There’s one less thing privately insured Americans need to worry about if they experience a medical emergency: getting an unexpected bill from a health care provider who was involved in their treatment but was out of their insurance plan’s network — a practice that used to happen in about 1 in 5 emergency room visits, according to the Kaiser Family Foundation (KFF).
These so-called surprise medical bills — which often arose when patients had little or no say in where they received care or who gave it — became illegal starting Jan. 1, 2022, under a law called the No Surprises Act. The law is expected to save millions of Americans with individual or employer-sponsored health plans hundreds, if not thousands, of dollars in unforeseen medical expenses in certain situations, while helping to drive down insurance premiums overall.
Emergency services, even if they’re provided out of network, now must be covered at a patient’s in-network rate. And people who receive routine care at in-network facilities no longer have to fear extra bills from out-of-network providers who were involved in their care without their knowledge. For example, an out-of-network surgical assistant who helped your in-network surgeon cannot bill you more for services — the same goes for the anesthesiologist who put you to sleep and the radiologist who read your X-rays. Patients are liable only for their expected in-network cost sharing amount in these situations; insurers and providers are left to settle the rest.
What are the new protections against surprise billing?
The No Surprises Act:
- Bans surprise billing for emergency services, including air ambulance services.

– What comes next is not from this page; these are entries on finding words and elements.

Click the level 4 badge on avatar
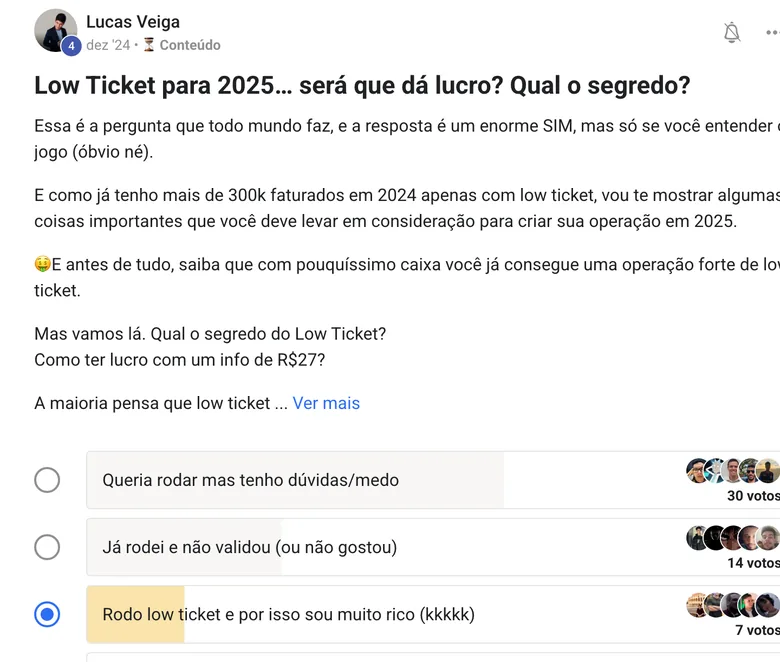pyautogui.click(x=72, y=46)
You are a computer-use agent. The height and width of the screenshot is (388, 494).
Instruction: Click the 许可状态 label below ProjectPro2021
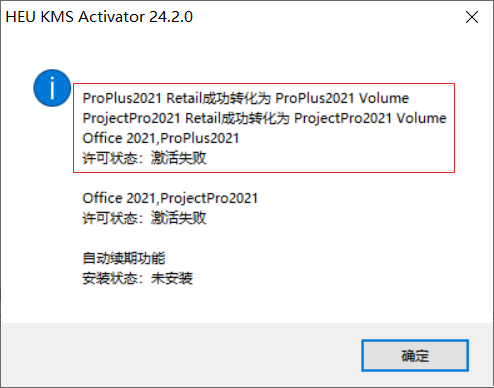(110, 218)
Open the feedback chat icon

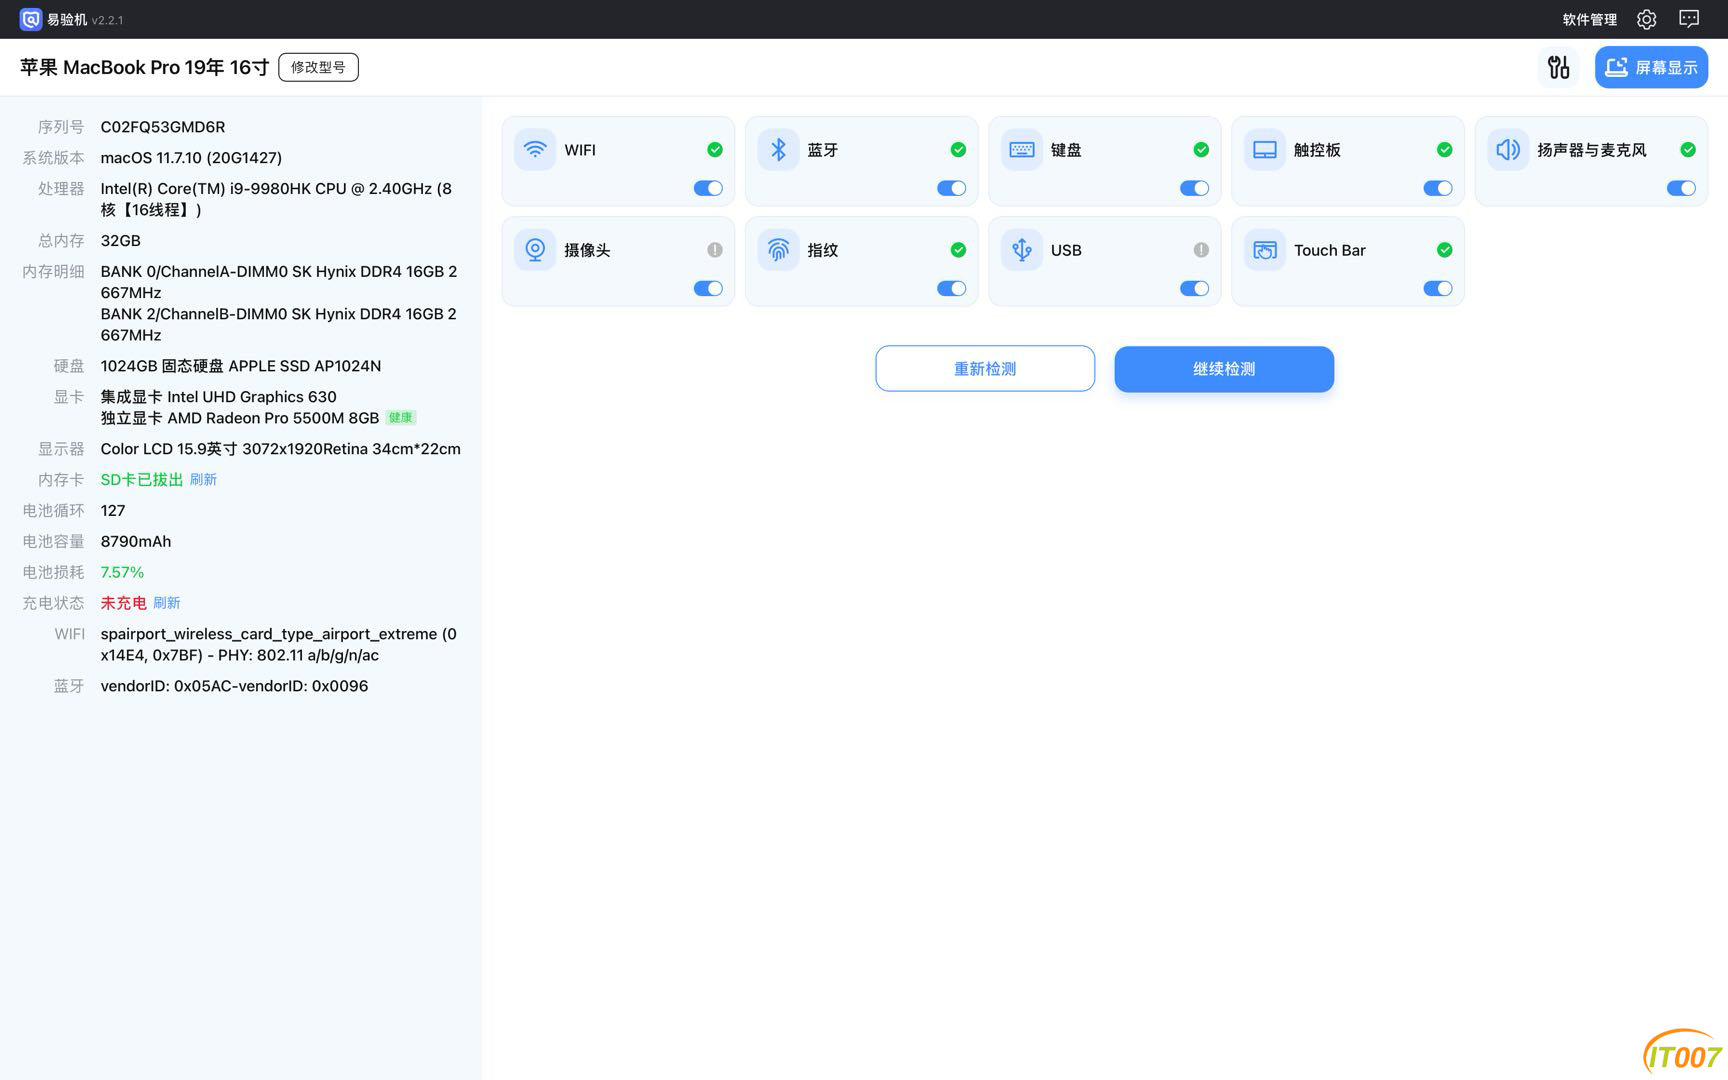coord(1689,19)
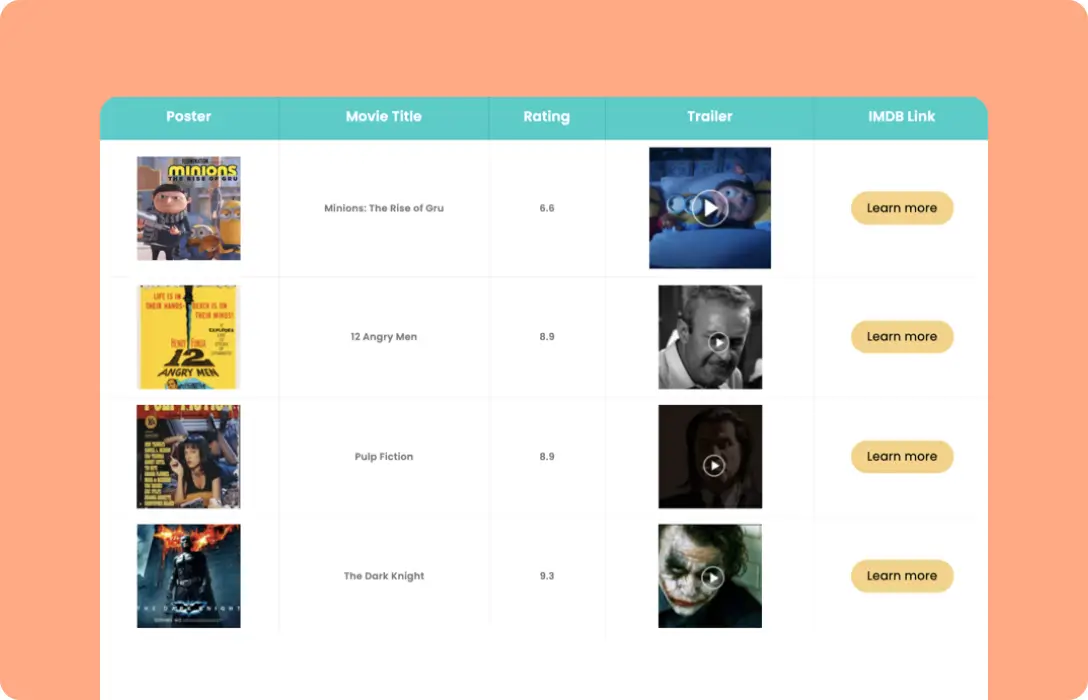
Task: Open Learn more for The Dark Knight
Action: click(x=902, y=576)
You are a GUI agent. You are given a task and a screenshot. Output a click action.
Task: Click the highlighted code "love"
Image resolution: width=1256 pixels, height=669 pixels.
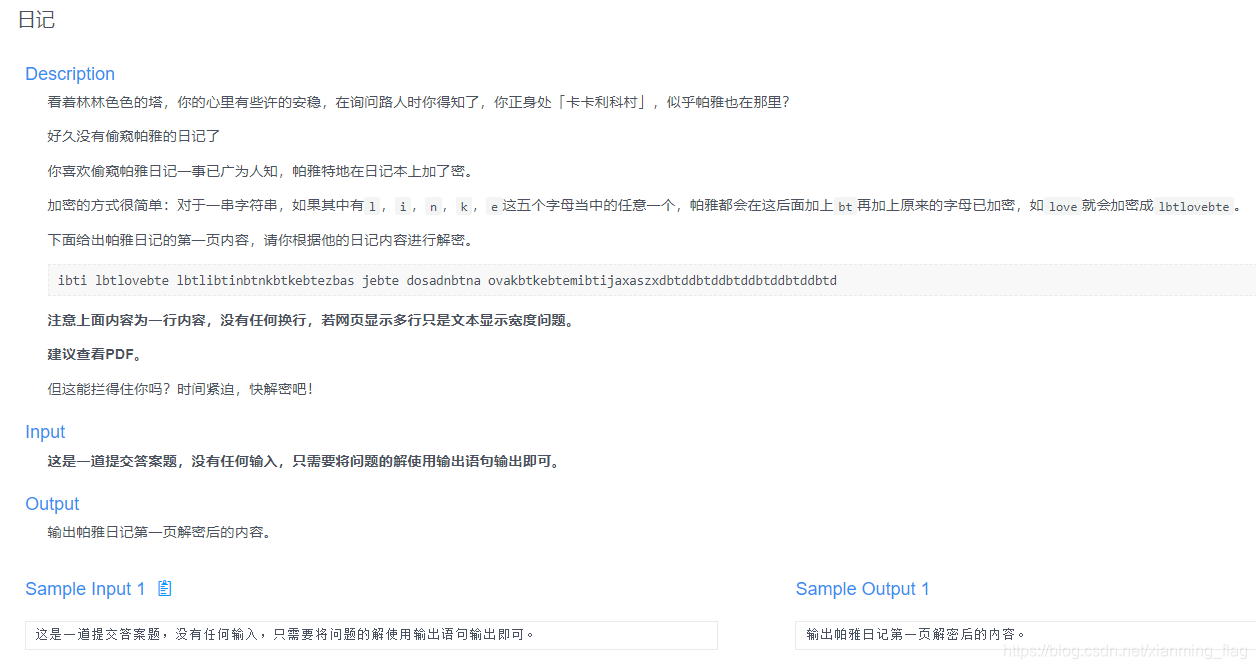(1063, 206)
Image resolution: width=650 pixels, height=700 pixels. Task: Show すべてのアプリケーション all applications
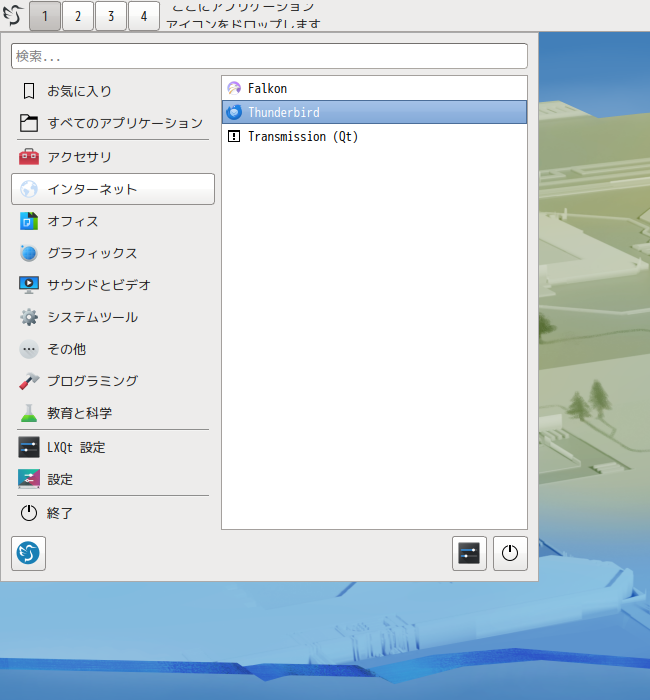(x=113, y=123)
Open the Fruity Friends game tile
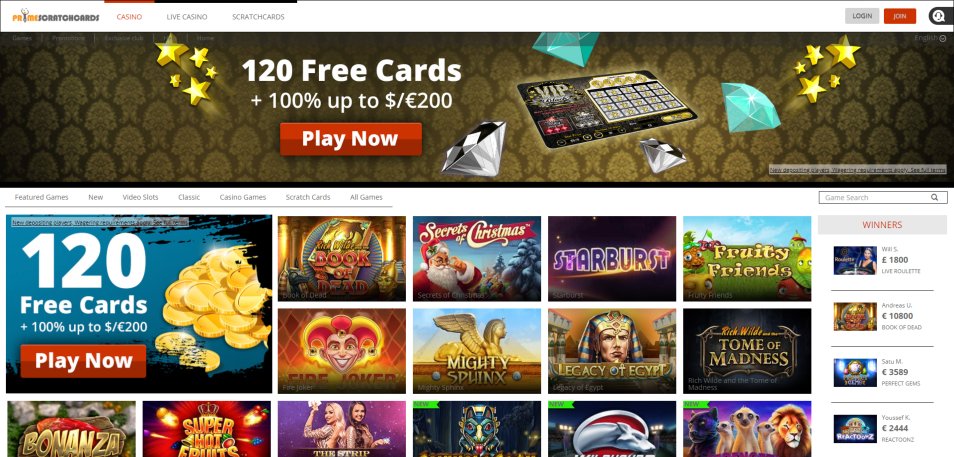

- Bans out-of-network cost sharing for all emergency and some non-emergency services.
- Forbids out-of-network providers to bill patients for ancillary care (like an anesthesiologist or assistant surgeon) at in-network facilities.
Source: Centers for Medicare & Medicaid Services
“This new law will make sure that you won't get a bill that looks any different than the one you would have gotten if you were using an in-network provider,” says Jack Hoadley, research professor emeritus at Georgetown University’s McCourt School of Public Policy. (Surprise billing was already prohibited under Medicare and Medicaid.)
Air ambulances, which can cost tens of thousands of dollars, are also forbidden from charging privately insured people out-of-network fees under the new law. “If you're in the unfortunate situation where you have to take a helicopter or plane for medical reasons, even if that's an out-of-network provider, you shouldn't get a bill,” says Erin Duffy, a research scientist at the Schaefer Center for Health Policy and Economics at the University of Southern California. Ground ambulances, however, are exempt from the rule.